• EXERCISE DIRECTIONS
Return the records, each one exactly as written.

==== INFORMATION SUPPLIED

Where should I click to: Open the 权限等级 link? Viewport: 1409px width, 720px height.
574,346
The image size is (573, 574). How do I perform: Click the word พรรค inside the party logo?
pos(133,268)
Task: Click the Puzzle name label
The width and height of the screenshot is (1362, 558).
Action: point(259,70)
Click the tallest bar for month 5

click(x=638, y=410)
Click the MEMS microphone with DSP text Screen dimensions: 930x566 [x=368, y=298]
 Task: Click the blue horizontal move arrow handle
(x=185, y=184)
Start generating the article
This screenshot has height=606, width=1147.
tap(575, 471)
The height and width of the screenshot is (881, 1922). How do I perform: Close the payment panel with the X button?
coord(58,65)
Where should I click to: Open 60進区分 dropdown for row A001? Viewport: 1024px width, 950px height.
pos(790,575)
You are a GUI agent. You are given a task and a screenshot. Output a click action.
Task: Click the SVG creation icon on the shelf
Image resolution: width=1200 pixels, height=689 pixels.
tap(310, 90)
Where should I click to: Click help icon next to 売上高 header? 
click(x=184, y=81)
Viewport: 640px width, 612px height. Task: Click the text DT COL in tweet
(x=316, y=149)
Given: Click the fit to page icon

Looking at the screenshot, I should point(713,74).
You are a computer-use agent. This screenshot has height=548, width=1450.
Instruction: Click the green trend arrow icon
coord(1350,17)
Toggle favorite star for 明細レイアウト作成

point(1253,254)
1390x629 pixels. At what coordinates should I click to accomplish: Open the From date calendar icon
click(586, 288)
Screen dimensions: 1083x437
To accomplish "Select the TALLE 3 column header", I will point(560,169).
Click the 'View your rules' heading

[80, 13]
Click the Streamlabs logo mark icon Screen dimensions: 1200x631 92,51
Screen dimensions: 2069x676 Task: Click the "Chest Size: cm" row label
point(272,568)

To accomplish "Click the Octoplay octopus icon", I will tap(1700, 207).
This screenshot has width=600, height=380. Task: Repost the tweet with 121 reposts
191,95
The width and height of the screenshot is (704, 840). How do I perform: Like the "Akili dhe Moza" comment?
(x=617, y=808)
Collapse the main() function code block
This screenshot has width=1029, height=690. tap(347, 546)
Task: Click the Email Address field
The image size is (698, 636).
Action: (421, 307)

========

• SOLUTION TO THIS TASK
Where should I click to: Open the 权限等级 link? Viewport: 1409px width, 720px height.
574,346
The image size is (573, 574). How do I perform: Click the word พรรค inside the party logo?
pos(133,268)
Task: Click the Puzzle name label
The width and height of the screenshot is (1362, 558).
Action: point(259,70)
Click the tallest bar for month 5

click(x=638, y=410)
Click the MEMS microphone with DSP text Screen dimensions: 930x566 [x=368, y=298]
 Task: Click the blue horizontal move arrow handle
(x=185, y=184)
Start generating the article
This screenshot has height=606, width=1147.
tap(575, 471)
The height and width of the screenshot is (881, 1922). How do I perform: Close the payment panel with the X button?
coord(58,65)
Where should I click to: Open 60進区分 dropdown for row A001? Viewport: 1024px width, 950px height.
pos(790,575)
You are a GUI agent. You are given a task and a screenshot. Output a click action.
Task: Click the SVG creation icon on the shelf
Image resolution: width=1200 pixels, height=689 pixels.
tap(310, 90)
Where should I click to: Click help icon next to 売上高 header? 
click(x=184, y=81)
Viewport: 640px width, 612px height. Task: Click the text DT COL in tweet
(x=316, y=149)
Given: Click the fit to page icon

Looking at the screenshot, I should point(713,74).
You are a computer-use agent. This screenshot has height=548, width=1450.
Instruction: Click the green trend arrow icon
coord(1350,17)
Toggle favorite star for 明細レイアウト作成

point(1253,254)
1390x629 pixels. At what coordinates should I click to accomplish: Open the From date calendar icon
click(586, 288)
Screen dimensions: 1083x437
To accomplish "Select the TALLE 3 column header", I will point(560,169).
Click the 'View your rules' heading

[80, 13]
Click the Streamlabs logo mark icon Screen dimensions: 1200x631 92,51
Screen dimensions: 2069x676 Task: Click the "Chest Size: cm" row label
point(272,568)

To accomplish "Click the Octoplay octopus icon", I will tap(1700, 207).
This screenshot has width=600, height=380. Task: Repost the tweet with 121 reposts
191,95
The width and height of the screenshot is (704, 840). How do I perform: Like the "Akili dhe Moza" comment?
(x=617, y=808)
Collapse the main() function code block
This screenshot has width=1029, height=690. tap(347, 546)
Task: Click the Email Address field
The image size is (698, 636).
Action: (421, 307)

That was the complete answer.